= Beginning of Section =
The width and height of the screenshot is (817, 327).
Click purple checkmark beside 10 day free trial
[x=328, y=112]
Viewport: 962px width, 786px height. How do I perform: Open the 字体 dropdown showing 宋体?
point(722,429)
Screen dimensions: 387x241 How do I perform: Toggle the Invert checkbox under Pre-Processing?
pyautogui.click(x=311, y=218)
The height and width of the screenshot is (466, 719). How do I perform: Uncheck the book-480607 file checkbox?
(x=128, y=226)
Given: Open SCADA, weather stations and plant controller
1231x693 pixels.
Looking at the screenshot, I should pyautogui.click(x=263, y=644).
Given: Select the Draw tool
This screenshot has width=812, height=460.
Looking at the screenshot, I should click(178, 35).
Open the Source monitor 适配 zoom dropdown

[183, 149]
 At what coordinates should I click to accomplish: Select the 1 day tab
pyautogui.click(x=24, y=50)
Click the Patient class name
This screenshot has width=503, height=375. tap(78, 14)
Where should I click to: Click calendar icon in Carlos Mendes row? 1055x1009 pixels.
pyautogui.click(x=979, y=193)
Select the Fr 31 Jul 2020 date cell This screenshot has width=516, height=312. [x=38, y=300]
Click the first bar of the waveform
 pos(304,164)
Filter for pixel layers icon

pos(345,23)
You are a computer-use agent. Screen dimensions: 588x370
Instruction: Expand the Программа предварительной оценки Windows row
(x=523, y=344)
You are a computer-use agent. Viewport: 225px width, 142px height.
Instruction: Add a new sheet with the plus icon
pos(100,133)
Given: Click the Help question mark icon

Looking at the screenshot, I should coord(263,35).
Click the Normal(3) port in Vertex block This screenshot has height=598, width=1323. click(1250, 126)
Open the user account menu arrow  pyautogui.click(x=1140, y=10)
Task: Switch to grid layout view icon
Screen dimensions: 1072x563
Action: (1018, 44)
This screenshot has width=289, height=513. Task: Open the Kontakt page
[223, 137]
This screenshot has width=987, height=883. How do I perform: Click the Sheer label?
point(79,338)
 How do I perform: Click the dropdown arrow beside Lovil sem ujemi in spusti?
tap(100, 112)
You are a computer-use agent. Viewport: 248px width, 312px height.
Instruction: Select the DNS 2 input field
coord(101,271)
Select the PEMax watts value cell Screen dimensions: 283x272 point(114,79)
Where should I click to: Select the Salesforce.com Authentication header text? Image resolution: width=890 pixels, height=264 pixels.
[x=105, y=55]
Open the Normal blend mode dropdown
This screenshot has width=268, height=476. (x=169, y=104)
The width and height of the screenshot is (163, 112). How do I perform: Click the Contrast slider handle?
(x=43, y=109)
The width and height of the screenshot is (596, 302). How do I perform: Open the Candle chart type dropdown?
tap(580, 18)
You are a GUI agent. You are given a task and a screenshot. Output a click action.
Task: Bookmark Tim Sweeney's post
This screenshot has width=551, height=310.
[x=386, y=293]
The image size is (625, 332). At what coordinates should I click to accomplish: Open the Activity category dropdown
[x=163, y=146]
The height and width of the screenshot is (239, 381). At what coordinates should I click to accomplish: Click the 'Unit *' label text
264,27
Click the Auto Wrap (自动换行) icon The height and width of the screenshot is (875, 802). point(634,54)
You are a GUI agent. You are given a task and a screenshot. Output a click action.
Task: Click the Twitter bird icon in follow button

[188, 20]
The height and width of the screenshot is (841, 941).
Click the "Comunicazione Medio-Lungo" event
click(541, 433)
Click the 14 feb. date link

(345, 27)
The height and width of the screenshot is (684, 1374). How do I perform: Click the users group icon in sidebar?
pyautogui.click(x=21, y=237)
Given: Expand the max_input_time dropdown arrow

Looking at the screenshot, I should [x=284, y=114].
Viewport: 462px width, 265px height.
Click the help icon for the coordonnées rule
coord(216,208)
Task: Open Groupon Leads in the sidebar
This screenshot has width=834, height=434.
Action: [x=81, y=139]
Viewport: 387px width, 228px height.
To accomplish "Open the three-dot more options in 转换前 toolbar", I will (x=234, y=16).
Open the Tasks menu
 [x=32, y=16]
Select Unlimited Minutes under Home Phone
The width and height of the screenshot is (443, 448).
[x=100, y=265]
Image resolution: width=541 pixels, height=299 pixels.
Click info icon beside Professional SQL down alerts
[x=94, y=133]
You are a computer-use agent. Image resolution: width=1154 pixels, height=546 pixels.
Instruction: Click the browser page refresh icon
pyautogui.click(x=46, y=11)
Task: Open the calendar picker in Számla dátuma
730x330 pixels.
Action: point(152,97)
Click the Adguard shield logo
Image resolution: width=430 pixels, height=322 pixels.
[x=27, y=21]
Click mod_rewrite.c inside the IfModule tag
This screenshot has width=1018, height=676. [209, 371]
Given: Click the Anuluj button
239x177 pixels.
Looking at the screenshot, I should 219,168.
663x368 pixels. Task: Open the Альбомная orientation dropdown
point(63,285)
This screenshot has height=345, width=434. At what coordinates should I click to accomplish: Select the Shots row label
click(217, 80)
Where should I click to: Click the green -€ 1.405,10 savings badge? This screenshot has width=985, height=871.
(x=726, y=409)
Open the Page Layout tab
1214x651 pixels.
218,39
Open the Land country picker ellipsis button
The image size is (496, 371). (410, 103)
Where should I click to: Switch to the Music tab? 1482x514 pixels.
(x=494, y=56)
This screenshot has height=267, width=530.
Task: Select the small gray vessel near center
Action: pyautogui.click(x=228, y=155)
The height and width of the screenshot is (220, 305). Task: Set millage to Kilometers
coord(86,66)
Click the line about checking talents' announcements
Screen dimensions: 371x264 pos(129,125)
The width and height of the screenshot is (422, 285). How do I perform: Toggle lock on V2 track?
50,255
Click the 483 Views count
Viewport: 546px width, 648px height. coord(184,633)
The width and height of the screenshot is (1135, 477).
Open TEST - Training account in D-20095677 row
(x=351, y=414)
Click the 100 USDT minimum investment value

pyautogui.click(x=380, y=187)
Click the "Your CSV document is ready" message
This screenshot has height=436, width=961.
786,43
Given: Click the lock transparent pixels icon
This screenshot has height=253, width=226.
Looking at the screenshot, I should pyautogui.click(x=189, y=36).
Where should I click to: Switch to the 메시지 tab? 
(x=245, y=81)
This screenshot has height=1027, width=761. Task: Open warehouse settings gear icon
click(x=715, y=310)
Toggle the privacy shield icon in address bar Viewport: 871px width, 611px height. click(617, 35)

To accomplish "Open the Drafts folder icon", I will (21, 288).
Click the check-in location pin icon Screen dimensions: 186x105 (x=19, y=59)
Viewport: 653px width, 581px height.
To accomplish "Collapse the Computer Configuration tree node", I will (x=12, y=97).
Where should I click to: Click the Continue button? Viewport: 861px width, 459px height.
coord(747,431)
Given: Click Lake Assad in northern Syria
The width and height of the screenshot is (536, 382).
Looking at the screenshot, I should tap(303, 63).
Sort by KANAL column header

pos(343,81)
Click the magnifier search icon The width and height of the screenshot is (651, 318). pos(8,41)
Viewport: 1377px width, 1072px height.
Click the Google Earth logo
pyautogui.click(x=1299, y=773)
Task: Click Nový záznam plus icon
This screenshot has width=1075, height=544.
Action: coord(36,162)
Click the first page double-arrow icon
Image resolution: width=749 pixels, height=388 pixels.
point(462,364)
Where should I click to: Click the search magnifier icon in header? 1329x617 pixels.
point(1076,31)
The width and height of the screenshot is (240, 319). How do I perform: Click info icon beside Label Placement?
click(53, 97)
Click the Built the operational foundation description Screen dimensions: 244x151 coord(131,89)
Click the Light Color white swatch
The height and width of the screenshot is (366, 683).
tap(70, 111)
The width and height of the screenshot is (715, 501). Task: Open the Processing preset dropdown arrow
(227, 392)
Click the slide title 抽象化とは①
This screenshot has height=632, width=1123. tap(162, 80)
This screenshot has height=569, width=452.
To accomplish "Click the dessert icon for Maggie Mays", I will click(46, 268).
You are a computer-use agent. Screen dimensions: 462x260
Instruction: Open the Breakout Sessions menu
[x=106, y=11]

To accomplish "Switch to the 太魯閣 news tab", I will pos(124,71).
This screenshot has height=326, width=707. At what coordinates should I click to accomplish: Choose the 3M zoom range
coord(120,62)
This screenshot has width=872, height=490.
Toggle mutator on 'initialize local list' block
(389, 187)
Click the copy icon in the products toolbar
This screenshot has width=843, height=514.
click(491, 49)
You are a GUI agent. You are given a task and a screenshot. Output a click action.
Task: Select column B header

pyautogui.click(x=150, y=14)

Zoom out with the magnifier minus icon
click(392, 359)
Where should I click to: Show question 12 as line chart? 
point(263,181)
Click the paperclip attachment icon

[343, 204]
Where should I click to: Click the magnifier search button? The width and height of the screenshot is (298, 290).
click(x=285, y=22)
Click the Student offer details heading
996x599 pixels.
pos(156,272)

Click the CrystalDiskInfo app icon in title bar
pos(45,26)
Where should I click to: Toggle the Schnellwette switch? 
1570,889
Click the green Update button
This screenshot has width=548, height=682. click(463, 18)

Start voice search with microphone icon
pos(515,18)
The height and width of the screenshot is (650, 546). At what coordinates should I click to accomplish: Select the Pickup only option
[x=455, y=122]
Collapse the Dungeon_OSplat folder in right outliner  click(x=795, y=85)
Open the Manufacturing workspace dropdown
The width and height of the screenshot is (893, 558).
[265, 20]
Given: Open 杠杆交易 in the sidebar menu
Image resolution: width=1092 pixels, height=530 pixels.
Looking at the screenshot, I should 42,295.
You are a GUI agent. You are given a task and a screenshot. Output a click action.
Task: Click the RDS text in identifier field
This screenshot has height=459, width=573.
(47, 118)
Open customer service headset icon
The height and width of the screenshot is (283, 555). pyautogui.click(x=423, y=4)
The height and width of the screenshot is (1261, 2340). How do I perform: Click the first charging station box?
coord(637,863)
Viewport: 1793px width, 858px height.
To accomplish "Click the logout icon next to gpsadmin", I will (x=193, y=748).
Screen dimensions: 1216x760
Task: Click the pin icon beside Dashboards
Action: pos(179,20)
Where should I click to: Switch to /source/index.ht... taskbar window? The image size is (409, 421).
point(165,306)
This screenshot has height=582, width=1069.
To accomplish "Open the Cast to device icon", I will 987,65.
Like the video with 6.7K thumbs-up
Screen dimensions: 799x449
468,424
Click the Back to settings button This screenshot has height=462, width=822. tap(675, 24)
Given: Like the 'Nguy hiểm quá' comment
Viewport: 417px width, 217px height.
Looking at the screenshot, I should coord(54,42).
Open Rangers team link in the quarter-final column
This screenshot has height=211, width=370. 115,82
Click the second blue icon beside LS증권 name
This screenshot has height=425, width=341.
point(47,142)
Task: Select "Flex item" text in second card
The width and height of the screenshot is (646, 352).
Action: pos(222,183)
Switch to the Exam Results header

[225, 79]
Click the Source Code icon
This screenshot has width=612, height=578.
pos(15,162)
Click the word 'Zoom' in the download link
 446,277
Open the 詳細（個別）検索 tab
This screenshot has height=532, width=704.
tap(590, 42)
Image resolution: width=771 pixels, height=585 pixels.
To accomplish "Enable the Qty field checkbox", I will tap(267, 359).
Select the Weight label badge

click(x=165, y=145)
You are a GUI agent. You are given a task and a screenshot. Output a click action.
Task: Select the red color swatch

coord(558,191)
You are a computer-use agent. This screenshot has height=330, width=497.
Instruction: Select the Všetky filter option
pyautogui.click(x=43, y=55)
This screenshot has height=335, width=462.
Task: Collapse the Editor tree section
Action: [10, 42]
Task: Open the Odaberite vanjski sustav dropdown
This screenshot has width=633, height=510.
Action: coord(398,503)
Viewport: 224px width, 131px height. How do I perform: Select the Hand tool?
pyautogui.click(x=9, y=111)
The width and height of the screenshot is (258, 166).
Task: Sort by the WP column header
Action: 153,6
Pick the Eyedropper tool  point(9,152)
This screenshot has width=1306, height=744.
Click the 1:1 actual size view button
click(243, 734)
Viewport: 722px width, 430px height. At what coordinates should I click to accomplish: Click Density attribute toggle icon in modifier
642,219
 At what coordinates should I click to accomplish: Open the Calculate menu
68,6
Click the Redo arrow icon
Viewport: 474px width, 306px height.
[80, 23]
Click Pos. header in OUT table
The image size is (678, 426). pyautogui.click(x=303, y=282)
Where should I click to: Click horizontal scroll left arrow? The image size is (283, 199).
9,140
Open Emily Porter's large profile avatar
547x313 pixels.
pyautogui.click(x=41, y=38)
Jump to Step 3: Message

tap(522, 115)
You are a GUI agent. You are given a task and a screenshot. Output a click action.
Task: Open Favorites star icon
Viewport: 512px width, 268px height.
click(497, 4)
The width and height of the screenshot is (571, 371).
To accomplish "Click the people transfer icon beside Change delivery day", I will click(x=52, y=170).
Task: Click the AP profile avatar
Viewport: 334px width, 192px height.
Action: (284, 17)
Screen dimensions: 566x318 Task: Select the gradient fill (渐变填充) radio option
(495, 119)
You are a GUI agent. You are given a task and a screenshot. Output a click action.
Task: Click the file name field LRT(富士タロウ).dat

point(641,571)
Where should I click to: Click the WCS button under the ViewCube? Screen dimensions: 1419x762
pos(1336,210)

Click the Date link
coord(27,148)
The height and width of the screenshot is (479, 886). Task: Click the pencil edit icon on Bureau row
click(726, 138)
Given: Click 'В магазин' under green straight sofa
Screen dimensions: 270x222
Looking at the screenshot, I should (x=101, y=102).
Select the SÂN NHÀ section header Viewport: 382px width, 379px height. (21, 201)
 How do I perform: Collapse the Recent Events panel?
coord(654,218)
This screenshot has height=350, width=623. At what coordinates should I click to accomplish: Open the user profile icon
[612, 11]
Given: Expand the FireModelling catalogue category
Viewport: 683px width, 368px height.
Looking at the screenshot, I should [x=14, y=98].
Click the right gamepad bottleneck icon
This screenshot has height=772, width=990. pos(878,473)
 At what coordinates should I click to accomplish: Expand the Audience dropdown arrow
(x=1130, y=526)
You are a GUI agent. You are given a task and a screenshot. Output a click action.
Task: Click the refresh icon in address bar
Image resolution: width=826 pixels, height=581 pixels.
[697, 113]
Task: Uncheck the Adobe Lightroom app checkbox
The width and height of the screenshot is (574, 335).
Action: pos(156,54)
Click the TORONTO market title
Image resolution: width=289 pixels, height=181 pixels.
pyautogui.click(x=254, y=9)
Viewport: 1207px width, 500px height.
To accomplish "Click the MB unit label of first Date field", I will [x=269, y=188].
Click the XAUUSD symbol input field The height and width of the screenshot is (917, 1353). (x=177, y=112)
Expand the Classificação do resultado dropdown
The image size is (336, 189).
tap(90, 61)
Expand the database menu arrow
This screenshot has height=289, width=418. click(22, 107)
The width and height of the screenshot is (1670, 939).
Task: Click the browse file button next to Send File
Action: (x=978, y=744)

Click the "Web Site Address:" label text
= End of Section =
YOUR TASK:
Only lines with the string "second" are wanted; please find each one in the listing and copy it.

ANSWER SPACE:
Click the second blue icon beside LS증권 name
Task: Select "Flex item" text in second card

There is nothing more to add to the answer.